Africasgateway didn’t exist in isolation.
There was also Africanhiphop and Hip Hop Headrush, with the latter being the first website dedicated exclusively to documenting South African hip-hop and the culture around it. The site was last updated in September 2007, and has now attained an archival status in the hierarchy of internetness.
Nowadays, Africasgateway is a shadow of its former self, having succumbed to the ripple effects of a post-world where Myspace and Facebook stood tall.
“Having sites that had that control – not the control but like, where you could kind of congregate everybody – everything just kind of went flat. And so that’s when the site died. And a lot of sites around the world went the same way,” says Milk of the website’s demise.
Phiona Okumu was a contributor for Hip Hop Headrush in its heydays. She writes about urban African music for The Guardian, is part-owner of Afripop, and has recently been appointed as the Music Editor and Label/Artist Relations for Apple Music and iTunes (Sub-Saharan Africa). As one of the earlier purveyors of South African hip-hop writing, both online and in print, does she see a future for the movement online?
“I can’t imagine why not,” she responds. “South Africa has had no real definitive internet place for hip-hop to call home since the days of Hip Hop Headrush or Africasgateway.”

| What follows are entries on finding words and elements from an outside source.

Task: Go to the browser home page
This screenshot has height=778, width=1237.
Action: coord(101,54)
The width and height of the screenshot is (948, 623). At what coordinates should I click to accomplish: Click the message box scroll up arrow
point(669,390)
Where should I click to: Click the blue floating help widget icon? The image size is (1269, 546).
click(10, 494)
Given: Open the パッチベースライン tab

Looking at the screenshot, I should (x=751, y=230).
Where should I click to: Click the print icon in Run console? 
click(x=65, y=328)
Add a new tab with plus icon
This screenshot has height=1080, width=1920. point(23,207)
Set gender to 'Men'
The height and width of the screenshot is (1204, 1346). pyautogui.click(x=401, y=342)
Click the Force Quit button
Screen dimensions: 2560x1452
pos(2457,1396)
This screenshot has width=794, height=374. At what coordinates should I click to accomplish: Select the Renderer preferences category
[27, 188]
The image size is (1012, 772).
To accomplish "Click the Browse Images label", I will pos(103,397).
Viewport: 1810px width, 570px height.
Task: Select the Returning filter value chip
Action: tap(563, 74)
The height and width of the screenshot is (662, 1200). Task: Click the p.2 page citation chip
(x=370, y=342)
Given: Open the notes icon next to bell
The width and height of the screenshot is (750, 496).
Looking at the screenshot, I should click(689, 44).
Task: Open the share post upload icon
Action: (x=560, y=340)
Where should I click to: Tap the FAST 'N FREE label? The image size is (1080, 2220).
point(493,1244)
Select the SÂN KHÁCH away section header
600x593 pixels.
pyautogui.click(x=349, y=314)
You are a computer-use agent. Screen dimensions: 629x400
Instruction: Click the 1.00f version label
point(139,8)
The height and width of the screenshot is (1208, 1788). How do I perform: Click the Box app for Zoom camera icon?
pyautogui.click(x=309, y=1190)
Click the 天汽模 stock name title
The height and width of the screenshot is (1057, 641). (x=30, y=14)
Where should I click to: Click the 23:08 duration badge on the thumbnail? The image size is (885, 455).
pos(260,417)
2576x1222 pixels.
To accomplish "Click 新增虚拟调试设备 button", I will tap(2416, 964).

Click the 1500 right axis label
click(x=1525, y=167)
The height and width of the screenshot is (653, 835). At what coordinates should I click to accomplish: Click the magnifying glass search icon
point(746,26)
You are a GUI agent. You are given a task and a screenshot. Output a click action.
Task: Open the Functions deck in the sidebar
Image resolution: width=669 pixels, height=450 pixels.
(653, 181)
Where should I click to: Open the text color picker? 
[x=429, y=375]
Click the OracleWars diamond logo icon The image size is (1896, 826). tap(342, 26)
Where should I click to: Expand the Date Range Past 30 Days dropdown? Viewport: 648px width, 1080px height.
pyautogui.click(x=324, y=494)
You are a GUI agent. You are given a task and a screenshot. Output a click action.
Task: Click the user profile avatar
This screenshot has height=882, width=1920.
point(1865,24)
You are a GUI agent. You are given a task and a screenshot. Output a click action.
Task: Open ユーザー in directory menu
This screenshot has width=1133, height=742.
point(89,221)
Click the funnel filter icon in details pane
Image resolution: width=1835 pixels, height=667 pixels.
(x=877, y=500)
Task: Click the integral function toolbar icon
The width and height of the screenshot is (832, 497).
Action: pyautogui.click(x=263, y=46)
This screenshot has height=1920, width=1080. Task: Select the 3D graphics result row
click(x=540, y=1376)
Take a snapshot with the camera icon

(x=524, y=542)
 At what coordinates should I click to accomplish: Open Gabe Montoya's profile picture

Okumu points out that it’s not only with hip-hop, but “with pretty much all urban music.” She recalls the days of the Rage media-owned rage.co.za, and says it’s strange that “no site has taken up the baton to represent South African urban youth culture in the way that Rage did.” (Rage media went under with the 2008 financial crisis).
“Today, for better or for worse, anyone with Wordpress and the time can set up shop. That’s why it blows my mind that there aren’t more kids doing it,” she says after noting that the internet was a different place during the days of Rage.
Journalist Mookho Makhetha expressed an alternative view in her article entitled For the love of music: “As large as the online music blogosphere is, it is still left on the fringes of “normal” life.
Most bloggers have day jobs and do not have the resources to invest in exhaustive tales about an artist’s music. Some blogs while engaging and well-written (even better than most journalistic pieces) do not have access to the artists. That music writing is not a worthwhile pursuit, that it is something that one does in their spare time and will often play second fiddle to people’s “real” careers is precisely the problem.”
It’s important to recall a time when having anything at the tap of an app wasn’t a thing.
More importantly, to use tools available at our disposal in this day and time to document youth culture, whatever form that monstrous, problematic tome represents at any point in its evolutionary cycle.
“Many from my generation feel like there was something of a golden era that played out between 2003 and 2004. I think that now, 10 years later, the real dawn of an era is happening where for once, hip-hop is being given the same weight as kwaito was. We should be recording this,” Okumu says.